- [Aufgabenstellung 1]: Aktualisiere die Einträge von der Zeile mit „You are a GUI agent. The screenshot is 1296×1164.“ bis zum Ende der Einträge, indem du „Videos“ durch „Clips“ ersetzt. Gib nur diese Zeilen wieder und lass alles andere unverändert.

29.04.2003
Komplizierte Betriebsanleitungen gefährden Menschenleben
Komplizierte deutsche Betriebsanleitungen gefährden Menschenleben. So lautet das vorläufige Ergebnis eines Forschungsvorhabens des Berufsgenossenschaftlichen Instituts für Arbeitsschutz (BIA) in Sankt Augustin in Zusammenarbeit mit dem Fachbereich Technikjournalismus der Fachhochschule Bonn / Rhein-Sieg. Die Technik um uns herum wird immer komplizierter und ist meist nicht mehr intuitiv zu bedienen. Besonders dramatisch macht sich dies bemerkbar, wenn von der korrekten Installation und Bedienung technischer Geräte Leben und Gesundheit von Menschen abhängen. Deswegen wollen die Forscher ein Konzept erarbeiten, mit dem Bedienungsanleitungen für potentiell gefährliche Geräte wie zum Beispiel Industrieroboter so aufbereitet werden können, dass sie auch gelesen werden.
Untersuchungen von Unfällen und Beinaheunfällen mit komplexen Fertigungssystemen in der Industrie haben gezeigt, dass Handbücher mit einem Umfang von 50 Seiten und mehr auch im Bereich der Sicherheitstechnik selten komplett durchgelesen werden, bevor diese Maschinen zum Einsatz kommen.

- [Aufgabenstellung 2]: Ab welchem Umfang werden Handbücher laut dem Text über Betriebsanleitungen selten komplett durchgelesen?

- [Datensätze]:
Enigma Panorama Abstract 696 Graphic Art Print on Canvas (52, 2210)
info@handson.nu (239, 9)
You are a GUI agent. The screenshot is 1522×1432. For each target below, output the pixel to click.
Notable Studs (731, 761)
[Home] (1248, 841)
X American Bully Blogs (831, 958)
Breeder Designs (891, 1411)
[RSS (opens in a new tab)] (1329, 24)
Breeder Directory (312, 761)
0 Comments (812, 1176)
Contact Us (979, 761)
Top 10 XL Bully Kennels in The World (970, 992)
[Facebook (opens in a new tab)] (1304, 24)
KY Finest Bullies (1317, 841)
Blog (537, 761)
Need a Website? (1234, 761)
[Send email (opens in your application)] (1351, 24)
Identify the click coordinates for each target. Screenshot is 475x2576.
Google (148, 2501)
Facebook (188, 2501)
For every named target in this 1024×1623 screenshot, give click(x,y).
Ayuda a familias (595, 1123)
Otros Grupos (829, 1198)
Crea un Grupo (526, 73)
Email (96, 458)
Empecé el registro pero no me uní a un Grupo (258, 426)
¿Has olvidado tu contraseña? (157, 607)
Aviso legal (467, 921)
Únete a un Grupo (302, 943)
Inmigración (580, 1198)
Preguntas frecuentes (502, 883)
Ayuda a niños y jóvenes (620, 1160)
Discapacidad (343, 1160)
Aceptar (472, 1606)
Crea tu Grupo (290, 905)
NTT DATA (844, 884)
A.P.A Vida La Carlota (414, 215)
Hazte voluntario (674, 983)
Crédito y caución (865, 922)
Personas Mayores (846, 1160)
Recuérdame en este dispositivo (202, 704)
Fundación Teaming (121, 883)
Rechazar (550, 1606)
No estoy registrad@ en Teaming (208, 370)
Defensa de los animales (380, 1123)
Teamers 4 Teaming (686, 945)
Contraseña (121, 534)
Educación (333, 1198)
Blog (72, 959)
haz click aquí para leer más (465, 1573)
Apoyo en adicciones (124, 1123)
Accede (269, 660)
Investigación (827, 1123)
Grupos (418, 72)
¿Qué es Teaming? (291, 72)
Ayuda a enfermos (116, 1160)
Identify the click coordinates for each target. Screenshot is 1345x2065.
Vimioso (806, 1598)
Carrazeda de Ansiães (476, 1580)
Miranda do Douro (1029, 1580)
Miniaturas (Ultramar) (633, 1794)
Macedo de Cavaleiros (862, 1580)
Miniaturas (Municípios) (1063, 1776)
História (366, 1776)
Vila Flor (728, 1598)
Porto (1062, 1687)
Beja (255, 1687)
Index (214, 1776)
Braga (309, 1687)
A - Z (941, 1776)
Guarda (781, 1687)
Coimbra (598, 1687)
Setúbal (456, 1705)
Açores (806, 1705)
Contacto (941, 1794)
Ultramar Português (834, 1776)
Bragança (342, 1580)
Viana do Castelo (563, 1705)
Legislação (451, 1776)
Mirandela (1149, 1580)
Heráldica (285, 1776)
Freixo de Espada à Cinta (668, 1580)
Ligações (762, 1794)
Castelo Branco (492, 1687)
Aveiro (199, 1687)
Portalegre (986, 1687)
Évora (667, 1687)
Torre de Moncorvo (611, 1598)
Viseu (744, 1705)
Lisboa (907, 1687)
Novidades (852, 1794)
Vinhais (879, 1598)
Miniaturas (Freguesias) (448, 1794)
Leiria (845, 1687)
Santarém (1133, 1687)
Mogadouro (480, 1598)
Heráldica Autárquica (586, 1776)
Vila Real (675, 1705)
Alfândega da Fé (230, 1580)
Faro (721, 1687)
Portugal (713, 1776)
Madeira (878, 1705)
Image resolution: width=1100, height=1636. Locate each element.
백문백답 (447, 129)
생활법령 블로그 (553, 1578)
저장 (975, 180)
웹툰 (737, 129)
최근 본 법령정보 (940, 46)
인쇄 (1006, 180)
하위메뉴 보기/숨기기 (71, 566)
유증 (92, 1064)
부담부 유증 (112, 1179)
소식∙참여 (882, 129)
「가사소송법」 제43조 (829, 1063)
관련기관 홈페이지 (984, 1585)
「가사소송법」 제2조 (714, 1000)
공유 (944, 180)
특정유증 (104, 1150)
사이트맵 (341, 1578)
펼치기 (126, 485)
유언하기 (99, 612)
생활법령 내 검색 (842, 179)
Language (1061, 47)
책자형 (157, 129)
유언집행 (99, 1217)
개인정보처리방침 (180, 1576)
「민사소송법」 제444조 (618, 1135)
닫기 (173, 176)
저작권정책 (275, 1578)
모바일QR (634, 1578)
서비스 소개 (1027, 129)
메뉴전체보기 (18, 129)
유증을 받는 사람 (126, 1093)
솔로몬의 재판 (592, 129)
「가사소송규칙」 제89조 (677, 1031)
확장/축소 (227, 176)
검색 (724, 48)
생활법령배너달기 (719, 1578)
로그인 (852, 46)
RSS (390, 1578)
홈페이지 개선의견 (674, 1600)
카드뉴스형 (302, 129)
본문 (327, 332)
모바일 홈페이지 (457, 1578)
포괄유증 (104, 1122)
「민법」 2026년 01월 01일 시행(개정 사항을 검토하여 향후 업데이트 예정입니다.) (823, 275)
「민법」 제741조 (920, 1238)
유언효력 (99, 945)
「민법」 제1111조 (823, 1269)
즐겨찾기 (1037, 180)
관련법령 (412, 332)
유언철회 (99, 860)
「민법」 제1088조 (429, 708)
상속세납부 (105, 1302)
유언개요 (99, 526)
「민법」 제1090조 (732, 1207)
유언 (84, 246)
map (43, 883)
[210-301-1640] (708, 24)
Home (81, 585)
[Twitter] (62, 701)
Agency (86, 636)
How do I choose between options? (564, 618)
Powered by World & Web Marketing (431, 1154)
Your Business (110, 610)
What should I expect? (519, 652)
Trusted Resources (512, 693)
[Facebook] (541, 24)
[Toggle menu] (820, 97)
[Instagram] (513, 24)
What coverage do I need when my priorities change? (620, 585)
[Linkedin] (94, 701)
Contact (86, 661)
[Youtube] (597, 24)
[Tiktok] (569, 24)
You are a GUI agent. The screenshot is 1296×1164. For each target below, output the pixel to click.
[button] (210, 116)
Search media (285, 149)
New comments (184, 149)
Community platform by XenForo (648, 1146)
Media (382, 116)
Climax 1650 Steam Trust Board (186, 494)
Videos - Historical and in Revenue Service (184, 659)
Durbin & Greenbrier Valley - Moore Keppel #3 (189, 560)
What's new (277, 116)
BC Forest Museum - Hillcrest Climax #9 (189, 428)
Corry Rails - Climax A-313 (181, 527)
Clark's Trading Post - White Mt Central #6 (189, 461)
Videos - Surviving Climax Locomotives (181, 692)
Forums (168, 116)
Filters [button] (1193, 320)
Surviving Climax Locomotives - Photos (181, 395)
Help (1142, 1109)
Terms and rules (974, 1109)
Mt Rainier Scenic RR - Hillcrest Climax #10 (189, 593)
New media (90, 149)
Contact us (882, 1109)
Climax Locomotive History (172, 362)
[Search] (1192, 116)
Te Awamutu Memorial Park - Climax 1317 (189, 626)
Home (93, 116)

- [Vollständige Lösung 1]:
You are a GUI agent. The screenshot is 1296×1164. For each target below, output the pixel to click.
[button] (210, 116)
Search media (285, 149)
New comments (184, 149)
Community platform by XenForo (648, 1146)
Media (382, 116)
Climax 1650 Steam Trust Board (186, 494)
Clips - Historical and in Revenue Service (184, 659)
Durbin & Greenbrier Valley - Moore Keppel #3 (189, 560)
What's new (277, 116)
BC Forest Museum - Hillcrest Climax #9 (189, 428)
Corry Rails - Climax A-313 (181, 527)
Clark's Trading Post - White Mt Central #6 (189, 461)
Clips - Surviving Climax Locomotives (181, 692)
Forums (168, 116)
Filters [button] (1193, 320)
Surviving Climax Locomotives - Photos (181, 395)
Help (1142, 1109)
Terms and rules (974, 1109)
Mt Rainier Scenic RR - Hillcrest Climax #10 (189, 593)
New media (90, 149)
Contact us (882, 1109)
Climax Locomotive History (172, 362)
[Search] (1192, 116)
Te Awamutu Memorial Park - Climax 1317 (189, 626)
Home (93, 116)

- [Vollständige Lösung 2]: Handbücher mit einem Umfang von 50 Seiten und mehr werden selten komplett durchgelesen.